Eluise é concomitante ao que disse o esposo e lembrou das frases que recebeu quando da perda dos filhos, que mesmo que sejam para confortar acabam em muitos momentos aumentando a dor e o sofrimento.
“Nós vamos vivenciando esta expectativa do nascimento e isso acaba dilacerando o coração. E a sociedade não valida esta dor, não sabe o que dizer. Muitas pessoas chegam para nós dizem está em um lugar melhor é uma estrelinha no céu, mas quando o céu não tem estrelas?”, indagou.
Mas o que falar neste momento? Uma campanha idealizada pela ONG Amada Helena sobre a campanha de conscientização sobre Luto Parental deste ano, está sendo denominada de “Eu Não sei o que Dizer”. Inclusive pais integrantes da associação fizeram uma sessão de fotos, em Canela, segurando cartaz com frases que eles receberam, após a perda de um filho. Os cliques foram realizados pela fotógrafa canelense Daniela Battastini.
Paulo revela que a intenção dele e da esposa Eluise é de criar um núcleo da associação em Canela para auxiliar pais canelenses e gramadenses e buscam apoio dos setores públicos e privados.

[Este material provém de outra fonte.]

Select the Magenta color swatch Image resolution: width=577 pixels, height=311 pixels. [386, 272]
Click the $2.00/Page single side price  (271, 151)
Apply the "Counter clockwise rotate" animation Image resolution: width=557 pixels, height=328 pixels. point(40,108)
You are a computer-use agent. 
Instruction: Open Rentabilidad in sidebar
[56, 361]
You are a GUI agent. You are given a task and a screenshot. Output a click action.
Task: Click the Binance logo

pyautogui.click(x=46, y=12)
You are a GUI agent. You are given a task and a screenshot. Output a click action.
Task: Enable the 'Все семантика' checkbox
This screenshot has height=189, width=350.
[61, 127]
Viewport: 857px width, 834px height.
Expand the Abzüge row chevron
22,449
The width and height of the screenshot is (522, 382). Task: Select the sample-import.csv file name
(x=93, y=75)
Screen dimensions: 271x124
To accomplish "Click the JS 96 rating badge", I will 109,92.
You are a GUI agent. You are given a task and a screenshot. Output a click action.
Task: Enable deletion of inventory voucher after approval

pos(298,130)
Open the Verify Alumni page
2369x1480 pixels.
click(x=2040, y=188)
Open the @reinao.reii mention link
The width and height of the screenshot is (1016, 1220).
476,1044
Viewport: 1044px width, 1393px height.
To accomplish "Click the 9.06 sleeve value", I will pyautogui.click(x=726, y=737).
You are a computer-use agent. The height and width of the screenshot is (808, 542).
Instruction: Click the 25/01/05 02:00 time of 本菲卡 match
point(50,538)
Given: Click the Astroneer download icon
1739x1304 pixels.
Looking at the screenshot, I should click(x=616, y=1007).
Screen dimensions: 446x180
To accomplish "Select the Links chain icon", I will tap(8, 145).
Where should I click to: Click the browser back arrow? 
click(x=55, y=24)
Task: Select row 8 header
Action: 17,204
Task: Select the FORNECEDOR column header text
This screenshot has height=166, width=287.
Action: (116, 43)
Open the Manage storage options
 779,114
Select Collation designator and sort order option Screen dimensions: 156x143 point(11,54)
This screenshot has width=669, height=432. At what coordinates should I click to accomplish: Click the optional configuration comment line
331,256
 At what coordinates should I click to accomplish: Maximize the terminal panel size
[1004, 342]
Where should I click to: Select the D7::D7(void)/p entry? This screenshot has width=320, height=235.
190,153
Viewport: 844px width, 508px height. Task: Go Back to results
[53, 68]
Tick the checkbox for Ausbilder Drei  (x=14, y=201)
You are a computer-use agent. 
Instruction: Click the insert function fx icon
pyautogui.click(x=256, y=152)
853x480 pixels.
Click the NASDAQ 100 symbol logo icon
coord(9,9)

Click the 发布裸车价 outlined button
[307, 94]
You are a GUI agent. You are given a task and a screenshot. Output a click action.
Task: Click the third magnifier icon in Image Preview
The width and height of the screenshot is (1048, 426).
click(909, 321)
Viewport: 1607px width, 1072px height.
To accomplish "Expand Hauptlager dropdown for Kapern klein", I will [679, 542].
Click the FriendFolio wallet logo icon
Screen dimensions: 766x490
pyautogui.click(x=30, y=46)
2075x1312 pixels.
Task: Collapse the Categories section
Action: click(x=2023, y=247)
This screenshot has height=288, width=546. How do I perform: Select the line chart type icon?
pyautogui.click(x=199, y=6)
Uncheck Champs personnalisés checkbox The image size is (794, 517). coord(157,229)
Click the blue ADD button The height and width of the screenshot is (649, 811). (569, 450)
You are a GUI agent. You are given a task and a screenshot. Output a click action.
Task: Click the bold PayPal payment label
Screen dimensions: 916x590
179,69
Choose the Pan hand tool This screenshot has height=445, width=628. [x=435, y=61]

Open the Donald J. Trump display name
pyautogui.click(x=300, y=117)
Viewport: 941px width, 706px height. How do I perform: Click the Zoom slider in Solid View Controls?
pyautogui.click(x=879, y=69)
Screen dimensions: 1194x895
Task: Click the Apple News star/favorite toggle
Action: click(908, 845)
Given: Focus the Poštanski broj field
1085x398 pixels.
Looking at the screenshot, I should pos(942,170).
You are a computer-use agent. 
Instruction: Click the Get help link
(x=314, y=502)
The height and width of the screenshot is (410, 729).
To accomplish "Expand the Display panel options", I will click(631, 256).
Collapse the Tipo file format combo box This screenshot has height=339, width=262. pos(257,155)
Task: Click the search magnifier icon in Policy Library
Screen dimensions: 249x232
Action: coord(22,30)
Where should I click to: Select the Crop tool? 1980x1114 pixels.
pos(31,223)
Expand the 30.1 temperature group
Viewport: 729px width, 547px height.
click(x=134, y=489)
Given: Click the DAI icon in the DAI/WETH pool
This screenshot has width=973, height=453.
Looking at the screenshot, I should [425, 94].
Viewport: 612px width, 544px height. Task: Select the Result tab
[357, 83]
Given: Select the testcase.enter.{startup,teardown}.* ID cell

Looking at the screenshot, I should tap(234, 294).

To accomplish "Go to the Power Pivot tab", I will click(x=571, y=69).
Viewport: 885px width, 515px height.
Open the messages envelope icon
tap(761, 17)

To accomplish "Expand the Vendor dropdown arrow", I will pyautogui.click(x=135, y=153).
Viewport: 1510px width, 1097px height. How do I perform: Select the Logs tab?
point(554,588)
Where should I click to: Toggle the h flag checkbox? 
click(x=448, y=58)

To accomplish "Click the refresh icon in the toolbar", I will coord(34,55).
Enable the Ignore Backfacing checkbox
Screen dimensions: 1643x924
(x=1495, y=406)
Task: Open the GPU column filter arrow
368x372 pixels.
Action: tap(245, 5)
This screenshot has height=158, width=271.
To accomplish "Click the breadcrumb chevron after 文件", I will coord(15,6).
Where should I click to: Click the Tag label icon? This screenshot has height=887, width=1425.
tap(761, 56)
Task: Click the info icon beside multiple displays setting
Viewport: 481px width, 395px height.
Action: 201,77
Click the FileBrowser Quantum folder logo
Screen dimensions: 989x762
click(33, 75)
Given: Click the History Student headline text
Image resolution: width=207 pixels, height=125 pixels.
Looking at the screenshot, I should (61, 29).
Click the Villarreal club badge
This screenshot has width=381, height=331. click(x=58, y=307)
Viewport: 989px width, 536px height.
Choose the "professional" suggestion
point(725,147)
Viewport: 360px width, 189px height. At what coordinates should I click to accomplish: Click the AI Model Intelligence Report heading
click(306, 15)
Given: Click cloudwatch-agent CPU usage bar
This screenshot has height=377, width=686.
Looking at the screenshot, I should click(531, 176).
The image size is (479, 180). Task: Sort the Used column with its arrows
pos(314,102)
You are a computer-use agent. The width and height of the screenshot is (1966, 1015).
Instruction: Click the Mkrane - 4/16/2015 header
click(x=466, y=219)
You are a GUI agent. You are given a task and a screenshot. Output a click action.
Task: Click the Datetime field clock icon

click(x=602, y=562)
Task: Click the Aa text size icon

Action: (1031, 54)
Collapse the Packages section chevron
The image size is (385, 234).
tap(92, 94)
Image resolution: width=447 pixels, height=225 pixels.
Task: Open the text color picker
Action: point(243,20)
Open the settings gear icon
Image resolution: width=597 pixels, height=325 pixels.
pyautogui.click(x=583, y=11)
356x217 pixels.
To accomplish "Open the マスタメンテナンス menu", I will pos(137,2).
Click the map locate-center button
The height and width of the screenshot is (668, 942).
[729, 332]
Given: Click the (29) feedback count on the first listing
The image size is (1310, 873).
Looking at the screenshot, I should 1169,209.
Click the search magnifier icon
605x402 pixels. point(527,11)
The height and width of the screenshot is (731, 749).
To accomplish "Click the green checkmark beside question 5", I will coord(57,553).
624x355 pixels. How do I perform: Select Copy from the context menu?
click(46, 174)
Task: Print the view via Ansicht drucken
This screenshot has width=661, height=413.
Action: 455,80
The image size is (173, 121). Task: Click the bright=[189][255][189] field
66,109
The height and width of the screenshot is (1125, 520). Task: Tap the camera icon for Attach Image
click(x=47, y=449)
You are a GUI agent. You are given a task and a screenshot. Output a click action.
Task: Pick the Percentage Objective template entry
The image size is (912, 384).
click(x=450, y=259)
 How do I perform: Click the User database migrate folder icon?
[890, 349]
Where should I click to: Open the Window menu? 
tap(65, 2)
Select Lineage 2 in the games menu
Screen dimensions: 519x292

“Os pais da comunidade de Canela e Gramado podem nos procurar. A ONG acolhe, não importa a idade do filho e o motivo. O objetivo é acolher a dor da família com rodas de conversa, queríamos este apoio aqui. ONG é totalmente gratuita, temos a parceria da Defensoria Pública e Assembleia Legislativa. Vamos buscar fazer ações aqui na região também”, finalizou.
Saiba mais
Julho é o mês de conscientização da causa do Luto Parental. A ação faz parte também da Semana Gaúcha e estimula a reflexão acerca da Lei Helena Maffini, instituída no ano passado, que estabelece procedimentos a serem adotados nos casos de perda gestacional, natimorto e perda neonatal nos serviços públicos e privados de saúde contratados ou conveniados que integram o Sistema Único de Saúde (SUS), bem como busca conscientizar e orientar os profissionais de saúde e a sociedade sobre a importância e a sensibilidade do assunto no âmbito do Estado do Rio Grande do Sul.